Portal de Periódicos da CAPES

LOX-1 Activation by oxLDL Induces AR and AR-V7 Expression via NF-κB and STAT3 Signaling Pathways Reducing Enzalutamide Cytotoxic Effects

2023; Multidisciplinary Digital Publishing Institute; Volume: 24; Issue: 6 Linguagem: Inglês

10.3390/ijms24065082

1661-6596

Felix Duprat, Catalina Robles, María Paz Castillo, Yerko Rivas, Marcela Mondaca, Nery Jara, Francisco J. Roa, Romina Bertinat, Jorge R. Toledo, Cristian Paz, Iván González‐Chavarría,

Prostate Cancer Treatment and Research

The oxidized low-density lipoprotein receptor 1 (LOX-1) is one of the most important receptors for modified LDLs, such as oxidated (oxLDL) and acetylated (acLDL) low-density lipoprotein.

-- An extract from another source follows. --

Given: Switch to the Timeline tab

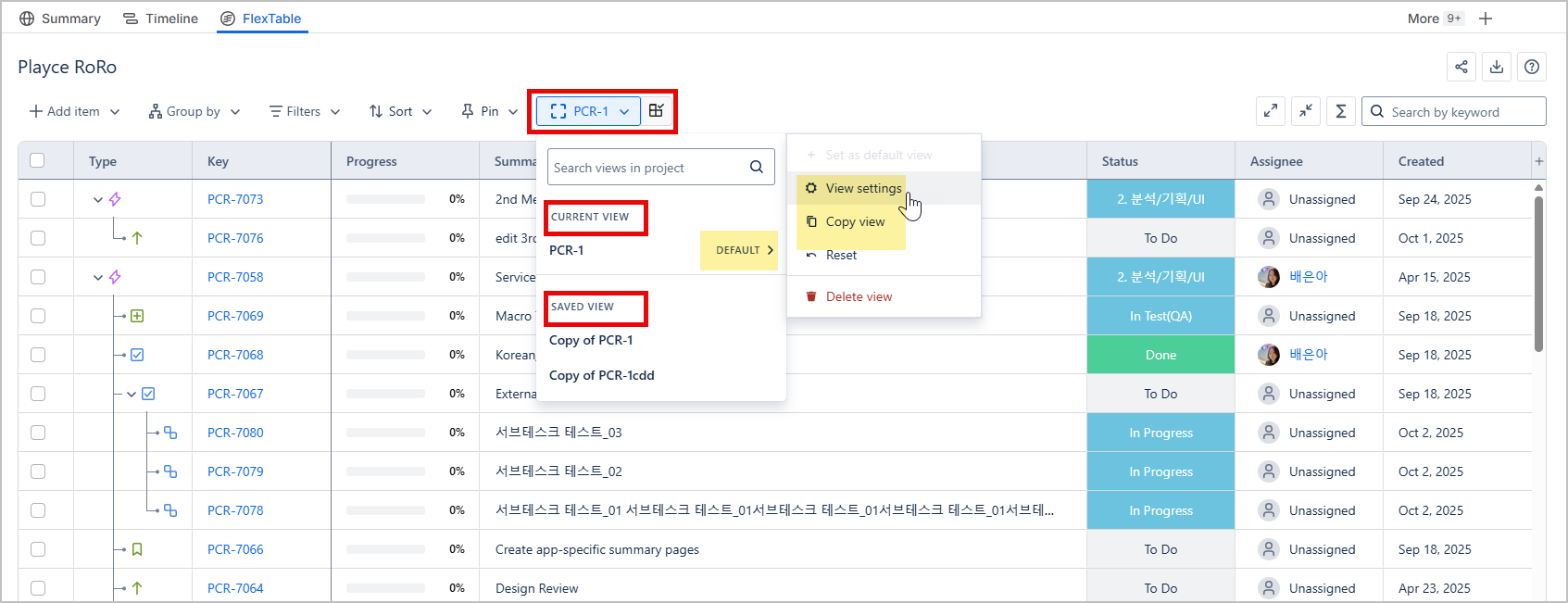Looking at the screenshot, I should pyautogui.click(x=161, y=19).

LOX-1 and oxLDL are fundamental in atherosclerosis, where oxLDL/LOX1 promotes ROS generation and NF-κB activation inducing the expression of IL-6, a STAT3 activator. Furthermore, LOX-1/oxLDL function has been associated with other diseases, such as obesity, hypertension, and cancer. In prostate cancer (CaP), LOX-1 overexpression is associated with advanced stages, and its activation by oxLDL induces an epithelial-mesenchymal transition, increasing angiogenesis and proliferation. Interestingly, enzalutamide-resistant CaP cells increase the uptake of acLDL. Enzalutamide is an androgen receptor (AR) antagonist for castration-resistant prostate cancer (CRPC) treatment, and a high percentage of patients develop a resistance to this drug. The decreased cytotoxicity is promoted in part by STAT3 and NF-κB activation that induces the secretion of the pro-inflammatory program and the expression of AR and its splicing variant AR-V7. Here, we demonstrate for the first time that oxLDL/LOX-1 increases ROS levels and activates NF-κB, inducing IL-6 secretion and the activation of STAT3 in CRPC cells. Furthermore, oxLDL/LOX1 increases AR and AR-V7 expression and decreases enzalutamide cytotoxicity in CRPC. Thus, our investigation suggests that new factors associated with cardiovascular pathologies, such as LOX-1/oxLDL, may also promote important signaling axes for the progression of CRPC and its resistance to drugs used for its treatment.